# PROBLEM STATEMENT:
Leave out the pictures. Return every record otherwise untouched.

● ● ● ● ●

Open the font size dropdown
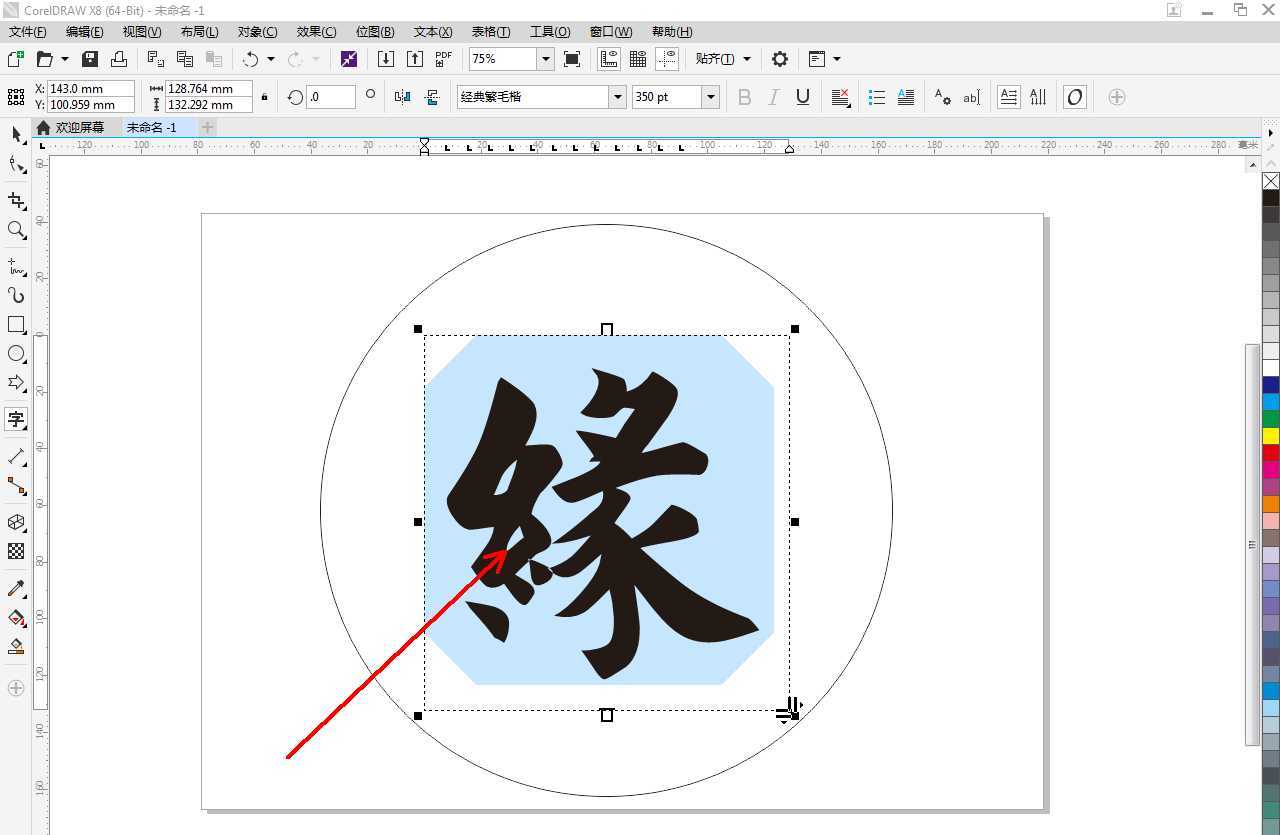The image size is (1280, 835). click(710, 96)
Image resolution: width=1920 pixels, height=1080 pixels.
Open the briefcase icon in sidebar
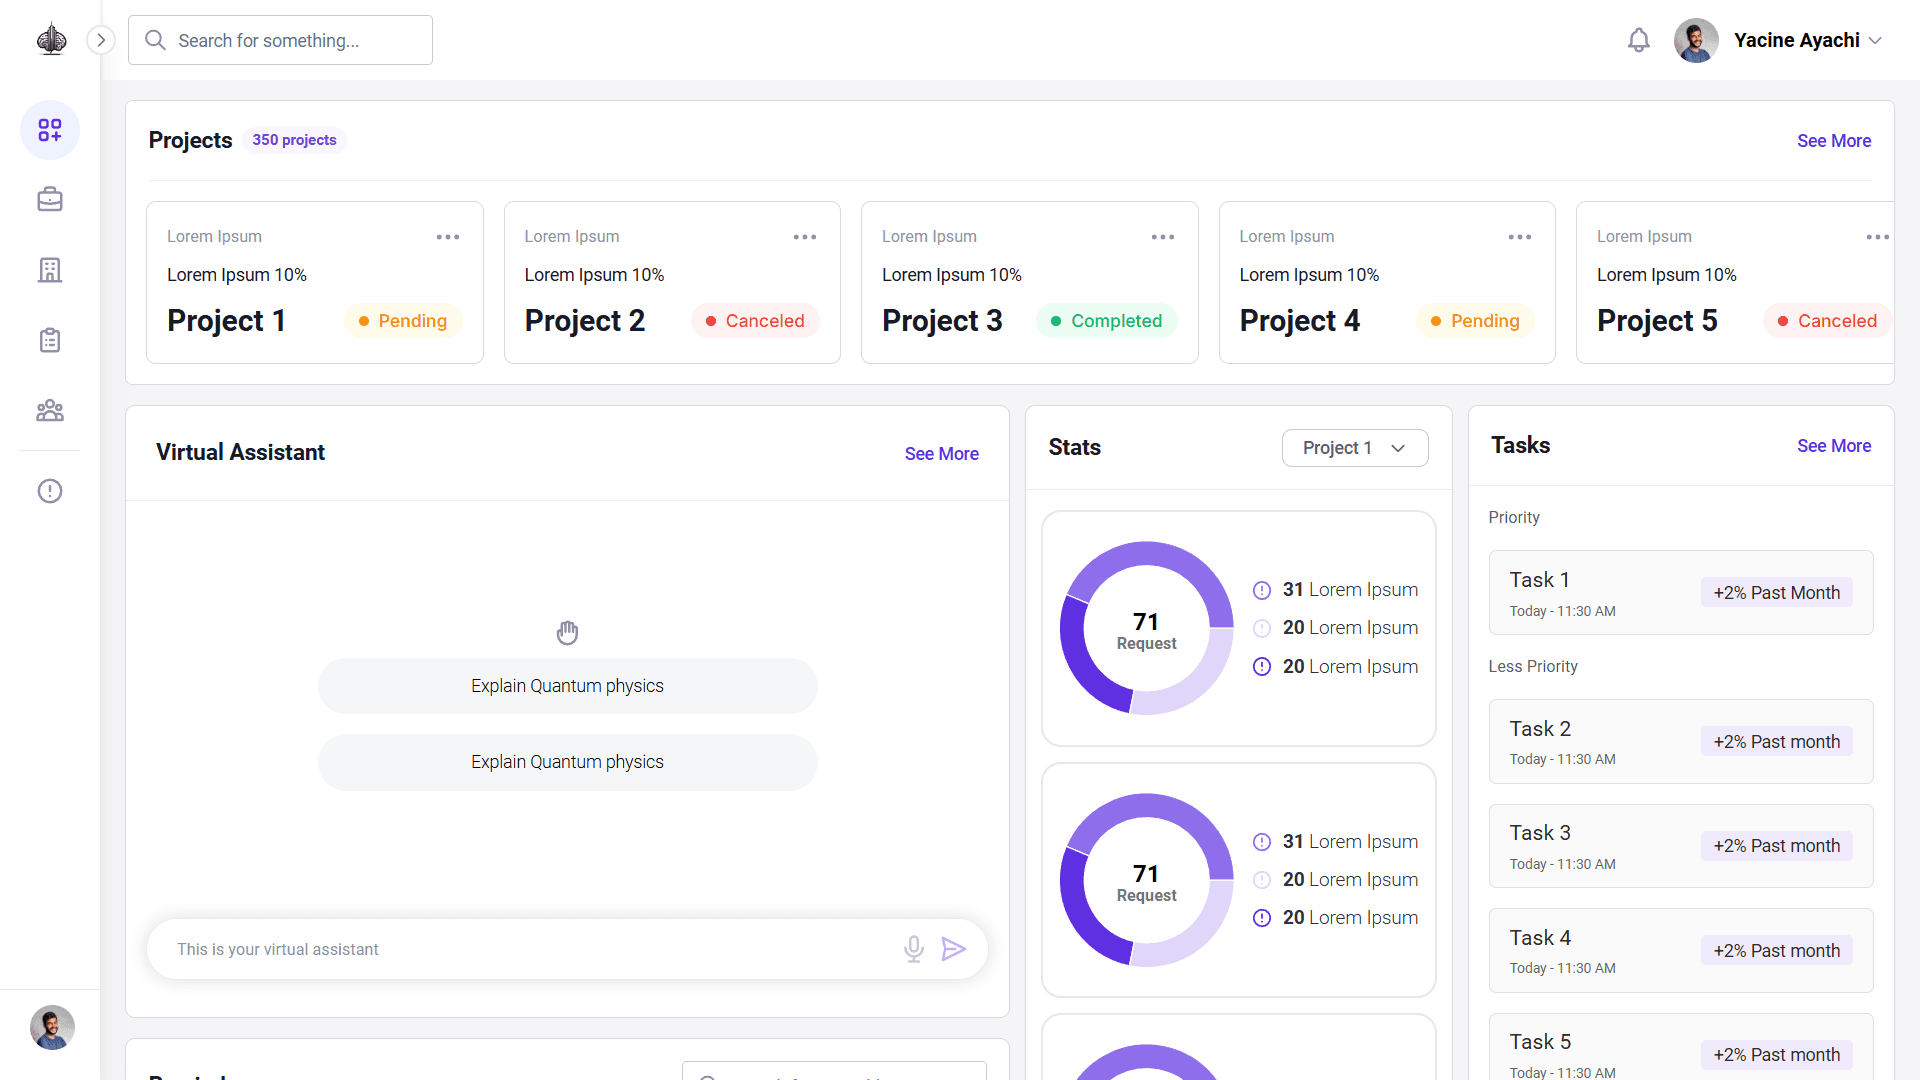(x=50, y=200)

● ● ● ● ●

# TASK SOLUTION:
Open the font size dropdown
The image size is (1280, 835). click(710, 96)
Image resolution: width=1920 pixels, height=1080 pixels.
Open the briefcase icon in sidebar
(x=50, y=200)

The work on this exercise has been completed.